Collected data
- - -
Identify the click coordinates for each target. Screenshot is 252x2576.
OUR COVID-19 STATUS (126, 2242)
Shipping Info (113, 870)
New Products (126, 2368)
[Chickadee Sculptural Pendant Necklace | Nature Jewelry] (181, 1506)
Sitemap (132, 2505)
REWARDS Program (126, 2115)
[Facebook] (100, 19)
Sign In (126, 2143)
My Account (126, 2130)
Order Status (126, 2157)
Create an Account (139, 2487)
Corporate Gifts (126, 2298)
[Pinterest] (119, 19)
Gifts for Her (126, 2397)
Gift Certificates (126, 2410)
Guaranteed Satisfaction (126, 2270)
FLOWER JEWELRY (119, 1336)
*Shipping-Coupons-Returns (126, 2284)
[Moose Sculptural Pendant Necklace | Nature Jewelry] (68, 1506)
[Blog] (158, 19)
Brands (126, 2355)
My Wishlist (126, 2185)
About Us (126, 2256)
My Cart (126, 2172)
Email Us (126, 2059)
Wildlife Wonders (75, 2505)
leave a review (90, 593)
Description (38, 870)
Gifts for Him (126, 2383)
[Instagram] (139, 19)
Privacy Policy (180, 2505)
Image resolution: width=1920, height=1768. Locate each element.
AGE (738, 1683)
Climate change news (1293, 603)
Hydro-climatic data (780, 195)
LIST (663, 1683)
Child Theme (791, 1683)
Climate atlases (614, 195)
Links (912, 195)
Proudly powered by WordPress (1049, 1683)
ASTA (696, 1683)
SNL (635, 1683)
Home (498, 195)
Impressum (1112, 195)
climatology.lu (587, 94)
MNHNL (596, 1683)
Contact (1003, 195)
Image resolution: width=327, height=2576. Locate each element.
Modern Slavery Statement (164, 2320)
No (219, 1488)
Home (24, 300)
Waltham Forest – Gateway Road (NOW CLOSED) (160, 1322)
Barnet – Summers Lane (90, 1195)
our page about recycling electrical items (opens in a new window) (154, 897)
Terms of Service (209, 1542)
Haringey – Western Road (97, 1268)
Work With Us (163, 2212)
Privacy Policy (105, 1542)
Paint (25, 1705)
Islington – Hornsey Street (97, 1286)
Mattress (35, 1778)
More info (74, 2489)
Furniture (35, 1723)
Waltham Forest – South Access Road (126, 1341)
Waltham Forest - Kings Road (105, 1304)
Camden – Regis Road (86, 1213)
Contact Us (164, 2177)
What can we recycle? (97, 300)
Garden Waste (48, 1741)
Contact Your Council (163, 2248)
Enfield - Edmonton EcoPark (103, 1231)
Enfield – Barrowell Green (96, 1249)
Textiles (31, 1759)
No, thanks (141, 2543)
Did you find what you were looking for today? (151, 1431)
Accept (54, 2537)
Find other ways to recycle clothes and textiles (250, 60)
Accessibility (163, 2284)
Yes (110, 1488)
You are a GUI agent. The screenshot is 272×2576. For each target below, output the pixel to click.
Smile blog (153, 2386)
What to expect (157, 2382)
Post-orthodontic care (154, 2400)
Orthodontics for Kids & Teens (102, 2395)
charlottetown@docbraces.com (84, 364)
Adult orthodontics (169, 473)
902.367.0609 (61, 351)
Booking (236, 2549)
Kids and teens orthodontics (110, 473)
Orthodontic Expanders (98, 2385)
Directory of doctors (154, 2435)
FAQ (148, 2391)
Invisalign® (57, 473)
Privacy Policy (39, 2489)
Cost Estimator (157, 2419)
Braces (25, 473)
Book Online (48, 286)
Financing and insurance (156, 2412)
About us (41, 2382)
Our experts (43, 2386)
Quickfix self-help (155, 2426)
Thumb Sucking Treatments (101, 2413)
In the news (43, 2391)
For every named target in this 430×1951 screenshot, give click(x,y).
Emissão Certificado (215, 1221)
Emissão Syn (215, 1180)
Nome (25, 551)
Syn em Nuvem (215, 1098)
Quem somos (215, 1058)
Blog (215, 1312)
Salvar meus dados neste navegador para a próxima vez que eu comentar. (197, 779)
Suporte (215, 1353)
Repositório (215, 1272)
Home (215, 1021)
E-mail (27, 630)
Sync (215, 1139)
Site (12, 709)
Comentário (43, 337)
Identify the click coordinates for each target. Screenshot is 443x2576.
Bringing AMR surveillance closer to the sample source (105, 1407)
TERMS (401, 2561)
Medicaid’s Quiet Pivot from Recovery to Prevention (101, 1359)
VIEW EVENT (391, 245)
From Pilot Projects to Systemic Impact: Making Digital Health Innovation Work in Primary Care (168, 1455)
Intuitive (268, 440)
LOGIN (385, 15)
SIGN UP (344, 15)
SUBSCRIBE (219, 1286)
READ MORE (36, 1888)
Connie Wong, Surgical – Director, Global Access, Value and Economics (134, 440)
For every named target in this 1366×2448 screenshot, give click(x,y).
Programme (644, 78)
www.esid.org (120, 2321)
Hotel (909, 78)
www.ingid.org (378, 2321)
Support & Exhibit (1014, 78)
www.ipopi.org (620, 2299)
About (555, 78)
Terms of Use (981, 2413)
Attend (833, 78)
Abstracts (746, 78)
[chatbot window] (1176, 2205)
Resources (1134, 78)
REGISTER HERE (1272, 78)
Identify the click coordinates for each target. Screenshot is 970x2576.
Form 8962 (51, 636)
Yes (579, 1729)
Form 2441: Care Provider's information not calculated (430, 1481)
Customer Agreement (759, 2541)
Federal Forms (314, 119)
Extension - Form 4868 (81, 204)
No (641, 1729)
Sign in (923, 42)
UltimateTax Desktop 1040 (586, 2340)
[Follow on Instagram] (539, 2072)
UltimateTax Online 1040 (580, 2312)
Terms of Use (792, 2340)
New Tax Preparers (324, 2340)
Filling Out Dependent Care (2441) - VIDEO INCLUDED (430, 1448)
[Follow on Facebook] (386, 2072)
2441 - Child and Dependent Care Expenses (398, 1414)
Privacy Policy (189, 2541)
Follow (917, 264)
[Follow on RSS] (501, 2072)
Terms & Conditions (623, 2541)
- - -
_TASK DESCRIPTION:_ Starting with the line that contains "Filling Out Dependent", copy each line through the end of the data exactly, and leave out all earlier lines.

_SOLUTION FOR THIS EXERCISE:_
Filling Out Dependent Care (2441) - VIDEO INCLUDED (430, 1448)
[Follow on Facebook] (386, 2072)
2441 - Child and Dependent Care Expenses (398, 1414)
Privacy Policy (189, 2541)
Follow (917, 264)
[Follow on RSS] (501, 2072)
Terms & Conditions (623, 2541)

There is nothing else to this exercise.